Most helpful critical review
698 of 731 people found the following review helpful
I want to love it
on March 2, 2009
When the first Kindle came out, I wrote to Amazon that if they got the New Yorker, I'd buy one. They (finally) did, and so now I have a Kindle with a New Yorker subscription. As others have said, the New Yorker is a perfect candidate for Kindle - a ton of content that many of us get behind on but don't want to let go. The idea of carrying around a bunch of issues of the magazine without, well, carrying around a bunch of issues of the magazine - it's perfect! Unfortunately, while I'm glad to have any semblance of this magazine on the Kindle, we're not quite there. The lack of cartoons (and other non-text) content is one factor; another is the lack of a proper table of contents. The "section list" is simply useless.
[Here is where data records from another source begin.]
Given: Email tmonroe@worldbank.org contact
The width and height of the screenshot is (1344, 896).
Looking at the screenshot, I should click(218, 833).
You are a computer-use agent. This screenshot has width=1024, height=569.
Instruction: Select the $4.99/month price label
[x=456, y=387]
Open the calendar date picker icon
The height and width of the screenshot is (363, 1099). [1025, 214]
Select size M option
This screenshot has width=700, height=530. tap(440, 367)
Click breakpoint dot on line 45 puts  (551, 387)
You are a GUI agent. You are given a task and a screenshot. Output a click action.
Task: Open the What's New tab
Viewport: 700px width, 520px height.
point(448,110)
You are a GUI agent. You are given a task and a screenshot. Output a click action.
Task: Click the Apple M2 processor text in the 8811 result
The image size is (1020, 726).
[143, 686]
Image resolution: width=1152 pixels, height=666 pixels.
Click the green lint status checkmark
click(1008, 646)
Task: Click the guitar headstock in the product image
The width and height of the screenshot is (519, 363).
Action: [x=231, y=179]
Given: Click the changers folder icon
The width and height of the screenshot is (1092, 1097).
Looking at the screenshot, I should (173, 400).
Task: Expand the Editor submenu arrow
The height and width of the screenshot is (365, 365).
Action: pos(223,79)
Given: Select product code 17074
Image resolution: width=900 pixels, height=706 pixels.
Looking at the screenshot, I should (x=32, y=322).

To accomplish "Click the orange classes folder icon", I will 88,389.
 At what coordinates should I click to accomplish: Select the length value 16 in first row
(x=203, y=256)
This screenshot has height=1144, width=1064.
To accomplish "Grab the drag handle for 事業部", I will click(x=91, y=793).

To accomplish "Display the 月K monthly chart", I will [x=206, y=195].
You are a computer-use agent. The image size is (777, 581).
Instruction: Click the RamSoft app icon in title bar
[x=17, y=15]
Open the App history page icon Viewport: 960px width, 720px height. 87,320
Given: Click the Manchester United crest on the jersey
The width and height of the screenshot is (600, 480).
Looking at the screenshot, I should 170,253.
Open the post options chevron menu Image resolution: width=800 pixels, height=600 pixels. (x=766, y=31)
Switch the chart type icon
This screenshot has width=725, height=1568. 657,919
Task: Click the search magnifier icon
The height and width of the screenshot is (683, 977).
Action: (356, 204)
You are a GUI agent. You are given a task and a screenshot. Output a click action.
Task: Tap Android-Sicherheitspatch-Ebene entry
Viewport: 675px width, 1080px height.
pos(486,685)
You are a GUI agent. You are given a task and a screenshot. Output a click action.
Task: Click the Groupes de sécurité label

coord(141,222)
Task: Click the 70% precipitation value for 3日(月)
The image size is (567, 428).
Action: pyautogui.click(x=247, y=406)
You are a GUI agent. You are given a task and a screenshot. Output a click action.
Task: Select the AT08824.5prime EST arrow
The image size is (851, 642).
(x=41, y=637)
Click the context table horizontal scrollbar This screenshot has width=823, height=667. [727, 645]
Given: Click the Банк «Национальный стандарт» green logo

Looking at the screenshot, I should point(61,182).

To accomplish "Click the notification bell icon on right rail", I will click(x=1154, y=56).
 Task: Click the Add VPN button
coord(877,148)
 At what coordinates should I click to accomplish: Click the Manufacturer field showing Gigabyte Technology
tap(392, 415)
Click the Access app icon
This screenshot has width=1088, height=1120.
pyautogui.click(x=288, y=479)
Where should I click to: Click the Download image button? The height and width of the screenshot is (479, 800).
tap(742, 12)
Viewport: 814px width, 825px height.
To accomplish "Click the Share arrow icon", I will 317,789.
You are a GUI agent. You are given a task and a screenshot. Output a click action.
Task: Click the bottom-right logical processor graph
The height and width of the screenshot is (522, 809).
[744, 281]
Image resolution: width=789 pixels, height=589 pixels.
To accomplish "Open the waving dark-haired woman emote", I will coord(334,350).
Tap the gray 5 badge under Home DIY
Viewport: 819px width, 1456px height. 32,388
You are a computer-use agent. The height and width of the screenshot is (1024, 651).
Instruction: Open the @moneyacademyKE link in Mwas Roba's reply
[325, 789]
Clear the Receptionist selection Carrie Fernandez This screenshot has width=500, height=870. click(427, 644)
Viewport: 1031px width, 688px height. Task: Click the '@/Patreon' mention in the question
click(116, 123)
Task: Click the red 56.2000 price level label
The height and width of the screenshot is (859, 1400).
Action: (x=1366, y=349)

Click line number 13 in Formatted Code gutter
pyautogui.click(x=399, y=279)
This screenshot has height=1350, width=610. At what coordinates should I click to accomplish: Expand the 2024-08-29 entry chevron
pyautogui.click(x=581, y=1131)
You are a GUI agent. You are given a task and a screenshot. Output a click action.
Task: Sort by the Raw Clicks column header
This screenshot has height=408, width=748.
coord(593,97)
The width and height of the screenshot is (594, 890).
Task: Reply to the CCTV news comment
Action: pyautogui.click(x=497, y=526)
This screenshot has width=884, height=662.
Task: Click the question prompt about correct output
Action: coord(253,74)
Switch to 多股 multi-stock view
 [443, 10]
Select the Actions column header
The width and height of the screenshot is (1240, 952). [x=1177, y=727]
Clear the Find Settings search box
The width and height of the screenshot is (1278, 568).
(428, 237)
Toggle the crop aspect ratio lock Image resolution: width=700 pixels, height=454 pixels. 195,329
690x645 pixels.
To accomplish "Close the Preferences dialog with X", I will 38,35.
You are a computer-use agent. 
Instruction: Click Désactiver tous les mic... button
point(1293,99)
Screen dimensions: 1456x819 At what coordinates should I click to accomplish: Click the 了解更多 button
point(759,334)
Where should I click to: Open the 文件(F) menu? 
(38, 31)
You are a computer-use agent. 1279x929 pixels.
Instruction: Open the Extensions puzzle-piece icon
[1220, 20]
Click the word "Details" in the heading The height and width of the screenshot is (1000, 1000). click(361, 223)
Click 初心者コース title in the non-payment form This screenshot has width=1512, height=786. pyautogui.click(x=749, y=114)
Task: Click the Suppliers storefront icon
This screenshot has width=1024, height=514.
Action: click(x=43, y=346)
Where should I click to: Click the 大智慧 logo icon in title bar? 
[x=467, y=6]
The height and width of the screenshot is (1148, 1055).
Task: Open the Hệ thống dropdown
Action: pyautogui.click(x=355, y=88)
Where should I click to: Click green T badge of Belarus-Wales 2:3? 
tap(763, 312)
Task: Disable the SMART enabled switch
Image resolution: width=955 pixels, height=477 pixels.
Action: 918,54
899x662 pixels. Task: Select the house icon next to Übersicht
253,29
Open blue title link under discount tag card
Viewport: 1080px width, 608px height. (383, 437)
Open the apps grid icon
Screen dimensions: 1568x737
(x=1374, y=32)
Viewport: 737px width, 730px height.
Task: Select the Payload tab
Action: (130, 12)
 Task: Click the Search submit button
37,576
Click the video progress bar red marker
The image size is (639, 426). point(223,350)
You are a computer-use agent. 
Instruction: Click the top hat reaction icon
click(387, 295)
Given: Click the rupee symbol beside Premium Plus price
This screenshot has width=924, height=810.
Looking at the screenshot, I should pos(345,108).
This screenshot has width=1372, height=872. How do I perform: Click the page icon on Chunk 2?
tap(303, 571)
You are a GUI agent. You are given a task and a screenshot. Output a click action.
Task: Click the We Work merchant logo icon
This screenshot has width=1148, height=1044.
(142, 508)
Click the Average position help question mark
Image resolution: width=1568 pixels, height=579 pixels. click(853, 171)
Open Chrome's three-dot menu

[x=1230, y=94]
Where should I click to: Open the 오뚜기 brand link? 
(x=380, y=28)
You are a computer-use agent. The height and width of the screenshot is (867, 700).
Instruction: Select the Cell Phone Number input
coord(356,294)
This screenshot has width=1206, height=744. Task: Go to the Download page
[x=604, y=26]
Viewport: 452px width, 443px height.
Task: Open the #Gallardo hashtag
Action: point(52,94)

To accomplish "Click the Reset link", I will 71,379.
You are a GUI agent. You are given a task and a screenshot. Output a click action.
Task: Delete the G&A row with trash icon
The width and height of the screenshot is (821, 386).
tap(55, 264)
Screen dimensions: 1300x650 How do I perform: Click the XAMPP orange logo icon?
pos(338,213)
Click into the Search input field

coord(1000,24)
And while you can click one of the little numbers next to the sections and then page through the "articles list," there is no way that I can find to simply jump to the articles list the way you can use the menu button to reach the table of contents on a Kindle book. When my print New Yorker arrives each week, the first thing I do is scan the table of contents: I want to see if my favorite writers have pieces in the new issue, I want to know the titles of the articles so I can flag which ones sound interesting. And when I get behind by a few issues, I use the tables of contents to find the content I absolutely must read. While search can help when I'm hunting for, say, "the one with the excerpt from DFW's unfinished novel," I'm not always possessed of terms to type into the little box. The Kindle edition's buried-in-the-interface "articles list" simply doesn't allow the kind of efficient triage that the print edition's table of contents makes effortless. There are just too many clicks. This could be fixed - easily it seems to me (replacing the button that brings up the section list with one that brings up the articles list would help) - so I'm hoping it will be. Till then, I can only award 3 stars, because the wonderful content is both incomplete and somewhat hidden in the current format.